_How to complete this task_
Return the exact lines spanning from the line with "Bugaboo Donkey Strollers (953, 144)" through the last line of the entries, boundaries included, and no others.

━━━━━ Excerpted records ━━━━━

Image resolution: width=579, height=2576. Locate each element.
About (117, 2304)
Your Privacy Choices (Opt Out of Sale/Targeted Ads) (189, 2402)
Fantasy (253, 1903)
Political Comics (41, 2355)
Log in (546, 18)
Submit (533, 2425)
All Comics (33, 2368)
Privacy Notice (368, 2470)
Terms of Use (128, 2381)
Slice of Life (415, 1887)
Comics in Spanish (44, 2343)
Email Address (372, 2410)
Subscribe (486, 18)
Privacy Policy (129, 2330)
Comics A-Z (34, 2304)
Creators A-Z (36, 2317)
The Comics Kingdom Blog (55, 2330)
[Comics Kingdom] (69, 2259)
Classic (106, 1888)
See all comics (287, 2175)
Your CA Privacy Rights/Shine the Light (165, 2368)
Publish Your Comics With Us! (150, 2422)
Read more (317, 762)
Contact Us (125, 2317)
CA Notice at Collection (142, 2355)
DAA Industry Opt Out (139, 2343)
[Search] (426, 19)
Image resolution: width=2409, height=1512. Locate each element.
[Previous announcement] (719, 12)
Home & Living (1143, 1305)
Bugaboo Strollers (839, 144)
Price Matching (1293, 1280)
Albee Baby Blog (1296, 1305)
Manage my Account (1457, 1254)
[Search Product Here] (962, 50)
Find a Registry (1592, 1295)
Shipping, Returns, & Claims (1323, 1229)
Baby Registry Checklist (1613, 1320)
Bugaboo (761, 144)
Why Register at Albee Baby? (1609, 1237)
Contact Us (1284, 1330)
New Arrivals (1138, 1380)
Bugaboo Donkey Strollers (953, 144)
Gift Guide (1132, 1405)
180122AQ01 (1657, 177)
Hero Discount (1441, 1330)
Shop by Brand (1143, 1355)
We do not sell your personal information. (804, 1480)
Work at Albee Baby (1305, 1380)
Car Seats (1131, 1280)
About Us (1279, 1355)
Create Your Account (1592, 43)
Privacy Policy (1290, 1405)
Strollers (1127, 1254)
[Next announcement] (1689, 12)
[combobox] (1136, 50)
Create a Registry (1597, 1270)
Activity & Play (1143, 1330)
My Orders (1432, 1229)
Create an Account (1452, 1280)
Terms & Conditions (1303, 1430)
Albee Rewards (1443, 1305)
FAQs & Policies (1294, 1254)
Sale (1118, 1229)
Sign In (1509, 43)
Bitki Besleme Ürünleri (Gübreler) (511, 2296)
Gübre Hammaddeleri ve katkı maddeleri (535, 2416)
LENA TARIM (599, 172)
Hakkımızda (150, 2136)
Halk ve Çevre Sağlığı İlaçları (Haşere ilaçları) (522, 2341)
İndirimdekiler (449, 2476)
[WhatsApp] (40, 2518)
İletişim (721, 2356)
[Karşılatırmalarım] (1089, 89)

━━━━━

_Solution below_
Bugaboo Donkey Strollers (953, 144)
Gift Guide (1132, 1405)
180122AQ01 (1657, 177)
Hero Discount (1441, 1330)
Shop by Brand (1143, 1355)
We do not sell your personal information. (804, 1480)
Work at Albee Baby (1305, 1380)
Car Seats (1131, 1280)
About Us (1279, 1355)
Create Your Account (1592, 43)
Privacy Policy (1290, 1405)
Strollers (1127, 1254)
[Next announcement] (1689, 12)
[combobox] (1136, 50)
Create a Registry (1597, 1270)
Activity & Play (1143, 1330)
My Orders (1432, 1229)
Create an Account (1452, 1280)
Terms & Conditions (1303, 1430)
Albee Rewards (1443, 1305)
FAQs & Policies (1294, 1254)
Sale (1118, 1229)
Sign In (1509, 43)
Bitki Besleme Ürünleri (Gübreler) (511, 2296)
Gübre Hammaddeleri ve katkı maddeleri (535, 2416)
LENA TARIM (599, 172)
Hakkımızda (150, 2136)
Halk ve Çevre Sağlığı İlaçları (Haşere ilaçları) (522, 2341)
İndirimdekiler (449, 2476)
[WhatsApp] (40, 2518)
İletişim (721, 2356)
[Karşılatırmalarım] (1089, 89)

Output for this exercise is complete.